Vitz und Hall durchsuchen 2000 Seiten Akten
„Es gab viele Kriegsverbrechen solcher Art. Dieser Mord war nicht hervorstechend grausam“, sagt Traugott Vitz. Das Besondere daran ist aber, dass es Vitz und Hall gelungen ist, die Namen der beiden ermordeten Soldaten herauszufinden. Dafür haben sie über 2000 Seiten Akten gewälzt, in britischen und australischen Archiven geforscht und teils handgeschriebene Zeugenaussagen analysiert. Sie identifizierten die ermordeten Soldaten als Flight Sergeant Derek Arthur Little und Sergeant Kenneth Grundy. Beide waren freiwillige Reservisten der Royal Air Force, also keine Berufssoldaten.
„Lange wusste niemand, wer die beiden Ermordeten waren. Unserer heutigen Gesellschaft tut es aber gut, mit einem Zeichen darauf aufmerksam gemacht zu werden, was vor knapp 80 Jahren vor der Haustür passiert ist“, erklärt Traugott Vitz. Deswegen will er an der Mordstelle eine Gedenktafel errichten lassen.

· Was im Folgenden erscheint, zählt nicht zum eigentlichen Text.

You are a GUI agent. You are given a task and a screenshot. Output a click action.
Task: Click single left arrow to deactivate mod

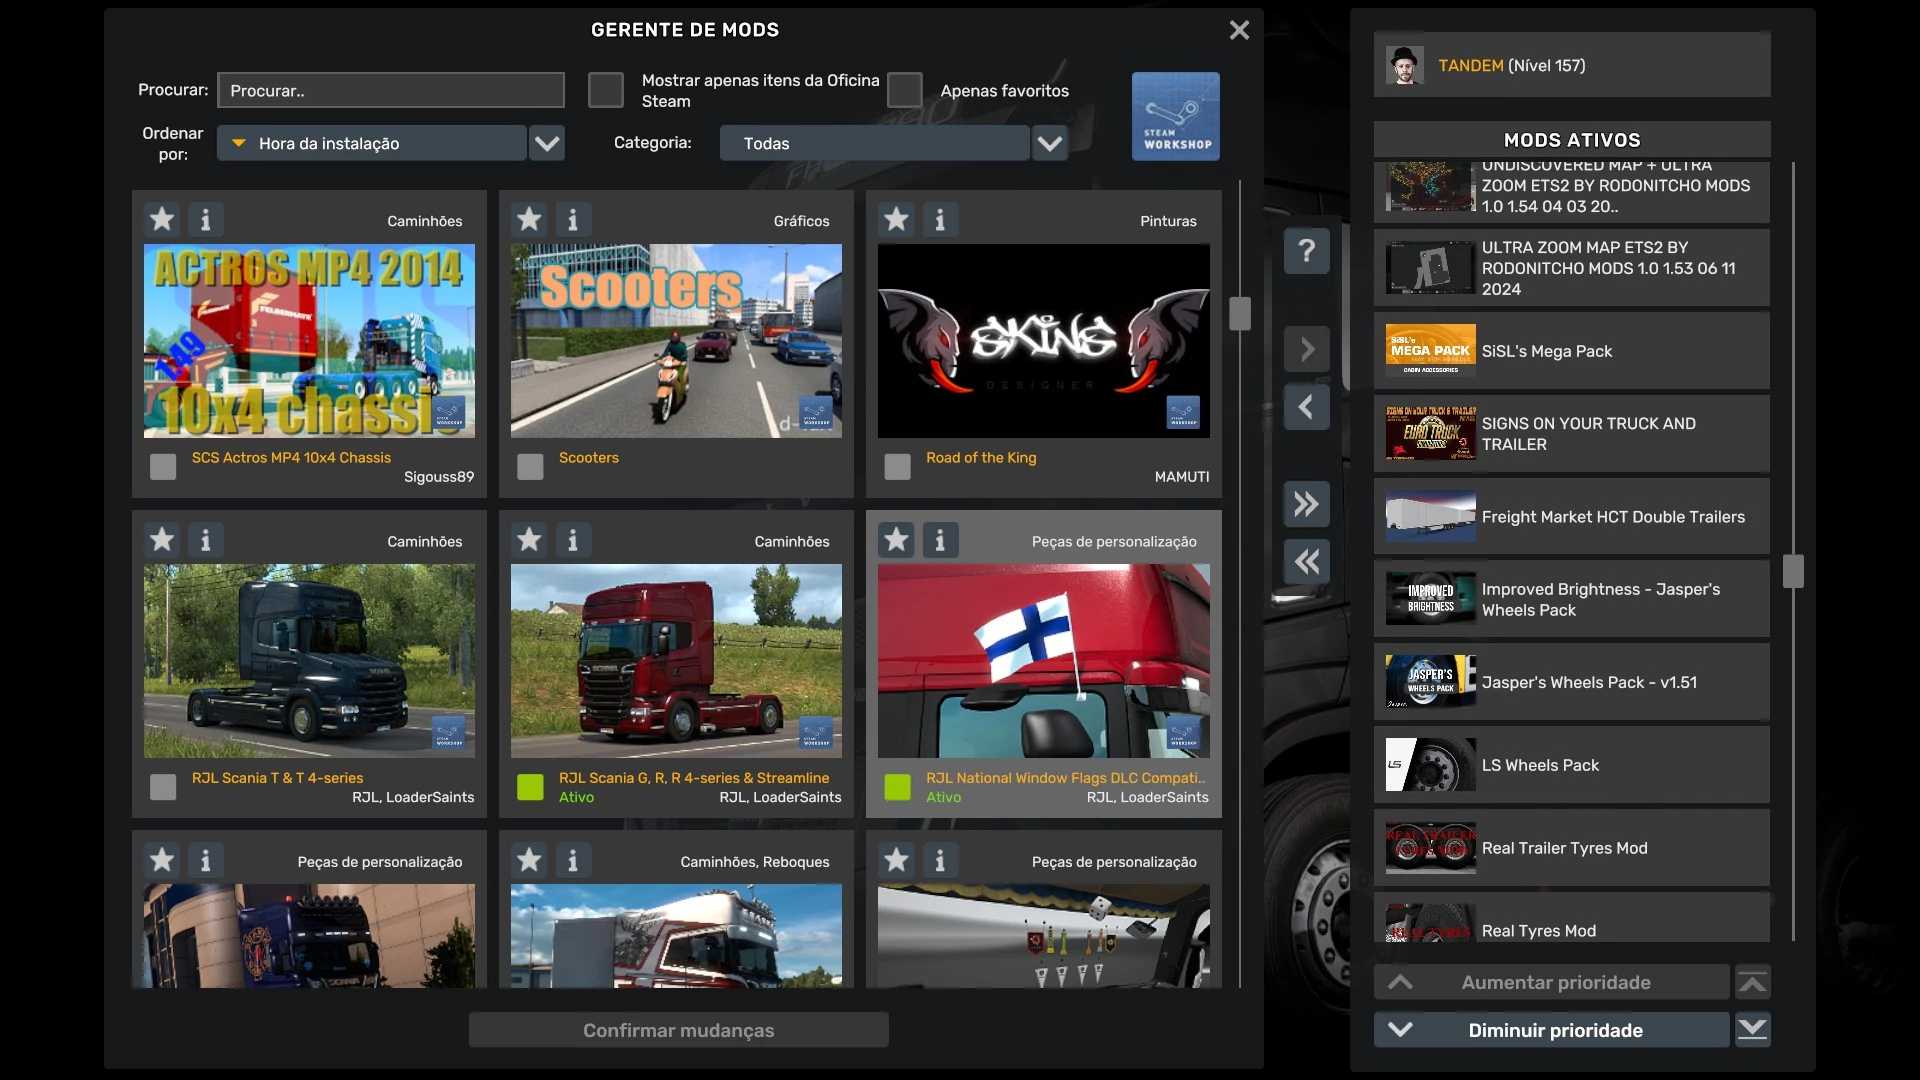coord(1306,407)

Der Bauernhof Nienhaus wurde in den 1970er Jahren abgerissen. Die Tafel soll auf der Grünfläche neben der Gustav-Stresemann-Realschule stehen – dem ehemaligen Grundstück des Hofs.
Denkmal für britische Soldaten: So argumentieren Gegner
Beim ähnlichen Fall in Essen habe es auch Stimmen gegeben, die sich gegen ein Denkmal für britische Soldaten ausgesprochen hätten. So hätten Gegner argumentiert, dass durch die britischen Bombenangriffe viele deutsche Zivilisten gestorben seien und sie deswegen kein Denkmal verdient hätten. „An diese Toten wird seit Jahrzehnten am Volkstrauertag und mit Denkmälern erinnert. Von den britischen Opfern wissen hier aber viele nichts“, hält Vitz dagegen.
Der 72-Jährige will das Denkmal unbedingt – nicht nur, damit Passanten im Vorbeigehen einen kurzen Blick darauf werfen: „Das sollte auch im Englisch- und Geschichtsunterricht behandelt werden. Und das macht man am besten, indem man das Erinnerungszeichen an der Mordstelle besucht.“
>> DENKMAL IN BEECK: DAS IST GEPLANT
- Die Bezirksvertretung Meiderich/Beeck muss darüber entscheiden, wie genau die Gedenktafel aussehen und finanziert werden soll. Einen BV-Beschluss zur Tafel gibt es noch nicht. Bezirksbürgermeister Peter Hoppe sagte jedoch auf Anfrage: „Wir haben das Zeichen auf dem Schirm. 2023 werden wir uns darum kümmern.“
- Peter Hoppe zufolge werde gerade geklärt, wem das Grundstück gehört, auf dem die Tafel stehen soll. Außerdem werde ein Betrieb gesucht, der die Gravur-Platte herstellt. Insgesamt soll die Erinnerungstafel zwischen 3000 und 4000 Euro kosten. Woher das Geld kommt, ist noch unklar.